(Pixel coordinate grounding data)
<<<<
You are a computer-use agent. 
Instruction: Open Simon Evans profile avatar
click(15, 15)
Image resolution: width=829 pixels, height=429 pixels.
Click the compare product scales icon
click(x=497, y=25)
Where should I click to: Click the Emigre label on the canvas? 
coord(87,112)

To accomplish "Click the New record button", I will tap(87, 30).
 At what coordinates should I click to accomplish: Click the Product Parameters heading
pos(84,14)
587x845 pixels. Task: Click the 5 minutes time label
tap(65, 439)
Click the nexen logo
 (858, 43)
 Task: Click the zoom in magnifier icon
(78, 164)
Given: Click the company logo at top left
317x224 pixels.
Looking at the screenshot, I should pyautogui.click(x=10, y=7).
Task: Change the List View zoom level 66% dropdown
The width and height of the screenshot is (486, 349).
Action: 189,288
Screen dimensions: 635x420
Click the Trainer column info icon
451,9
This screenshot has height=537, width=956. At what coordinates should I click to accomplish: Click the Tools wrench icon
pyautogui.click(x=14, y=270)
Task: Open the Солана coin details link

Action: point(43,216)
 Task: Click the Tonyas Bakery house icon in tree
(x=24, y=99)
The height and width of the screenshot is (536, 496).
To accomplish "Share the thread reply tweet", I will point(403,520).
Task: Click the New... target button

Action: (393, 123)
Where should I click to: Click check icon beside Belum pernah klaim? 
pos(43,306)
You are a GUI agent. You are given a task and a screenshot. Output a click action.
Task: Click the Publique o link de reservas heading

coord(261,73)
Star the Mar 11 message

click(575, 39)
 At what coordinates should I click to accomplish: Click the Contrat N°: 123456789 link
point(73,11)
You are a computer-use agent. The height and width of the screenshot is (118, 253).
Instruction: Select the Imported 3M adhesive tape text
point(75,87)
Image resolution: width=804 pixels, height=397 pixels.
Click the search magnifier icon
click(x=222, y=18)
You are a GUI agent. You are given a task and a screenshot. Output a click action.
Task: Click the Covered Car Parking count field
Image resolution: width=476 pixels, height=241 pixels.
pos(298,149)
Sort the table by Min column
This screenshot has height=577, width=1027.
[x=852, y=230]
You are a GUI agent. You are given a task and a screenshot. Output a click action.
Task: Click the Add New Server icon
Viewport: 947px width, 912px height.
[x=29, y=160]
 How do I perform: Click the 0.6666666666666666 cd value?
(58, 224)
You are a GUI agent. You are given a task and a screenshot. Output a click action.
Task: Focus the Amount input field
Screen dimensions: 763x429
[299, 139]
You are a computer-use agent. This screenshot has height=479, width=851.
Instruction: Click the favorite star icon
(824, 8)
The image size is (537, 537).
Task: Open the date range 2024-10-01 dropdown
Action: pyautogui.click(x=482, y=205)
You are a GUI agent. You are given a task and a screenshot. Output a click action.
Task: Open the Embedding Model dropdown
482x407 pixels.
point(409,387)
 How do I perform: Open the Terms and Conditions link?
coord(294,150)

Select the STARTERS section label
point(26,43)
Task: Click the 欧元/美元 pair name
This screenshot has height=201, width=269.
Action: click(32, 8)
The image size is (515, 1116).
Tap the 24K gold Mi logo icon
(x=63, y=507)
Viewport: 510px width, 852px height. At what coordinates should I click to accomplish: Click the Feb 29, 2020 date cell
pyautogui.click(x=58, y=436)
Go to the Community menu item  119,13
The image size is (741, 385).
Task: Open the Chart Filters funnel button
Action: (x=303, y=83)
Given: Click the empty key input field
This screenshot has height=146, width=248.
>>>>
WHAT YOU ARE ASKED TO DO: Each of the records is to be written out again without alteration.

TASK RESPONSE:
You are a computer-use agent. 
Instruction: Open Simon Evans profile avatar
click(15, 15)
Image resolution: width=829 pixels, height=429 pixels.
Click the compare product scales icon
click(x=497, y=25)
Where should I click to: Click the Emigre label on the canvas? 
coord(87,112)

To accomplish "Click the New record button", I will tap(87, 30).
 At what coordinates should I click to accomplish: Click the Product Parameters heading
pos(84,14)
587x845 pixels. Task: Click the 5 minutes time label
tap(65, 439)
Click the nexen logo
 (858, 43)
 Task: Click the zoom in magnifier icon
(78, 164)
Given: Click the company logo at top left
317x224 pixels.
Looking at the screenshot, I should pyautogui.click(x=10, y=7).
Task: Change the List View zoom level 66% dropdown
The width and height of the screenshot is (486, 349).
Action: 189,288
Screen dimensions: 635x420
Click the Trainer column info icon
451,9
This screenshot has height=537, width=956. At what coordinates should I click to accomplish: Click the Tools wrench icon
pyautogui.click(x=14, y=270)
Task: Open the Солана coin details link

Action: point(43,216)
 Task: Click the Tonyas Bakery house icon in tree
(x=24, y=99)
The height and width of the screenshot is (536, 496).
To accomplish "Share the thread reply tweet", I will point(403,520).
Task: Click the New... target button

Action: (393, 123)
Where should I click to: Click check icon beside Belum pernah klaim? 
pos(43,306)
You are a GUI agent. You are given a task and a screenshot. Output a click action.
Task: Click the Publique o link de reservas heading

coord(261,73)
Star the Mar 11 message

click(575, 39)
 At what coordinates should I click to accomplish: Click the Contrat N°: 123456789 link
point(73,11)
You are a computer-use agent. The height and width of the screenshot is (118, 253).
Instruction: Select the Imported 3M adhesive tape text
point(75,87)
Image resolution: width=804 pixels, height=397 pixels.
Click the search magnifier icon
click(x=222, y=18)
You are a GUI agent. You are given a task and a screenshot. Output a click action.
Task: Click the Covered Car Parking count field
Image resolution: width=476 pixels, height=241 pixels.
pos(298,149)
Sort the table by Min column
This screenshot has height=577, width=1027.
[x=852, y=230]
You are a GUI agent. You are given a task and a screenshot. Output a click action.
Task: Click the Add New Server icon
Viewport: 947px width, 912px height.
[x=29, y=160]
 How do I perform: Click the 0.6666666666666666 cd value?
(58, 224)
You are a GUI agent. You are given a task and a screenshot. Output a click action.
Task: Focus the Amount input field
Screen dimensions: 763x429
[299, 139]
You are a computer-use agent. This screenshot has height=479, width=851.
Instruction: Click the favorite star icon
(824, 8)
The image size is (537, 537).
Task: Open the date range 2024-10-01 dropdown
Action: pyautogui.click(x=482, y=205)
You are a GUI agent. You are given a task and a screenshot. Output a click action.
Task: Open the Embedding Model dropdown
482x407 pixels.
point(409,387)
 How do I perform: Open the Terms and Conditions link?
coord(294,150)

Select the STARTERS section label
point(26,43)
Task: Click the 欧元/美元 pair name
This screenshot has height=201, width=269.
Action: click(32, 8)
The image size is (515, 1116).
Tap the 24K gold Mi logo icon
(x=63, y=507)
Viewport: 510px width, 852px height. At what coordinates should I click to accomplish: Click the Feb 29, 2020 date cell
pyautogui.click(x=58, y=436)
Go to the Community menu item  119,13
The image size is (741, 385).
Task: Open the Chart Filters funnel button
Action: (x=303, y=83)
Given: Click the empty key input field
This screenshot has height=146, width=248.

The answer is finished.